------ Supplied entries

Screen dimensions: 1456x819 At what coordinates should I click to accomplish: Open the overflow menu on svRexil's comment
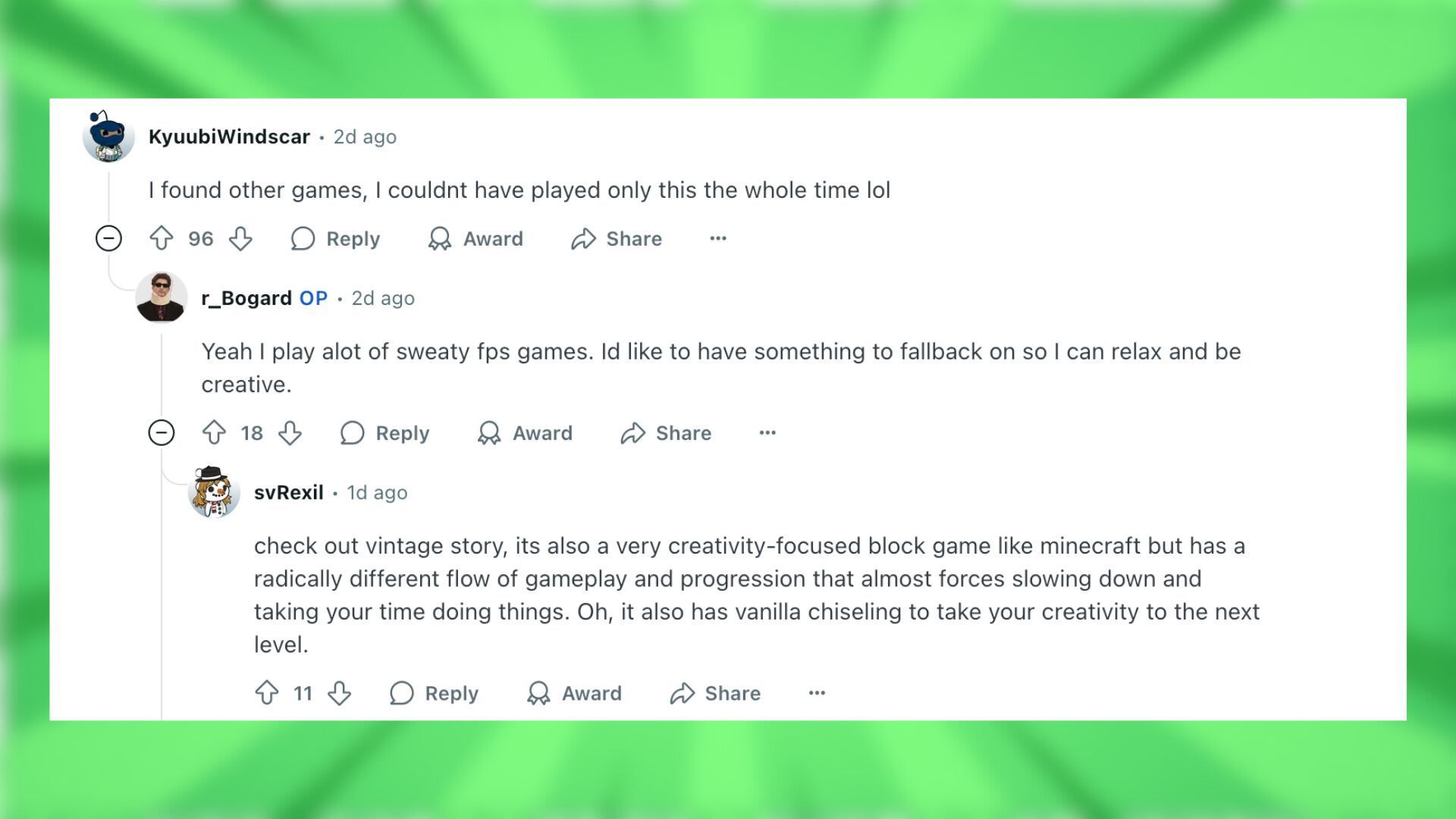click(816, 692)
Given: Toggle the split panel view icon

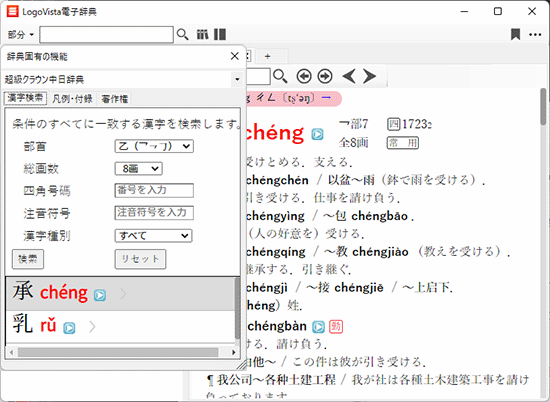Looking at the screenshot, I should [x=220, y=34].
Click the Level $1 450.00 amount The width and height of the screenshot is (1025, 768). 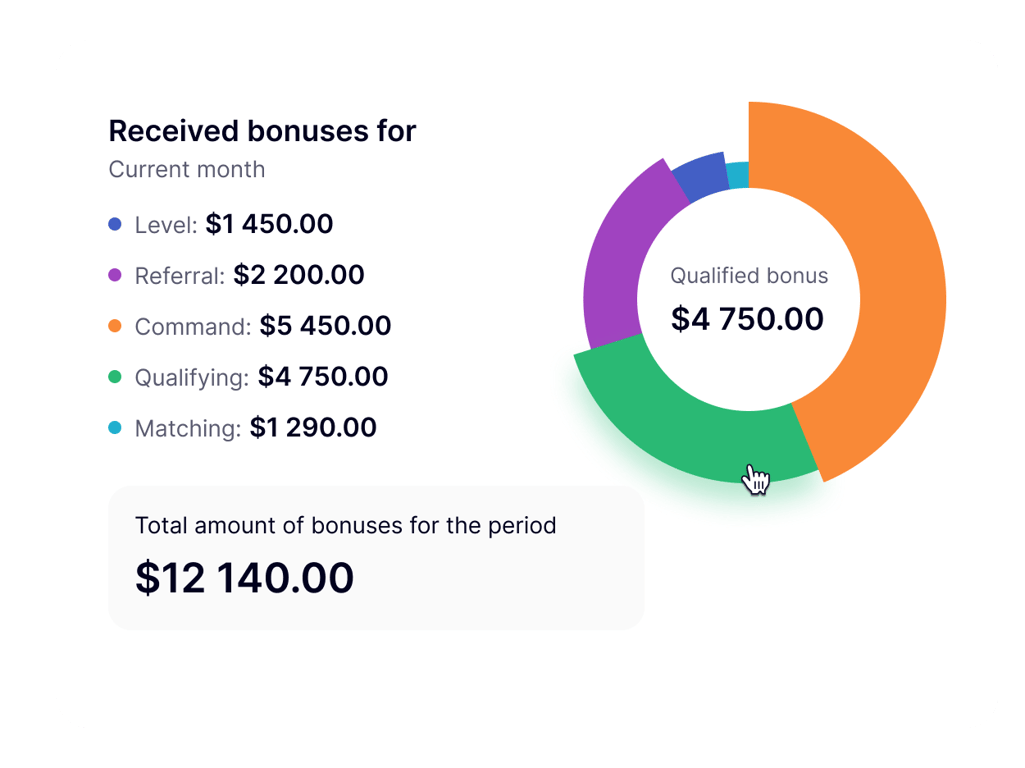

------------

● **Set task**: Reproduce the text of all the items above word for word, leaving out the pictures.

● **Task output**:
Screen dimensions: 1456x819 At what coordinates should I click to accomplish: Open the overflow menu on svRexil's comment
click(816, 692)
Given: Toggle the split panel view icon

Looking at the screenshot, I should [x=220, y=34].
Click the Level $1 450.00 amount The width and height of the screenshot is (1025, 768). 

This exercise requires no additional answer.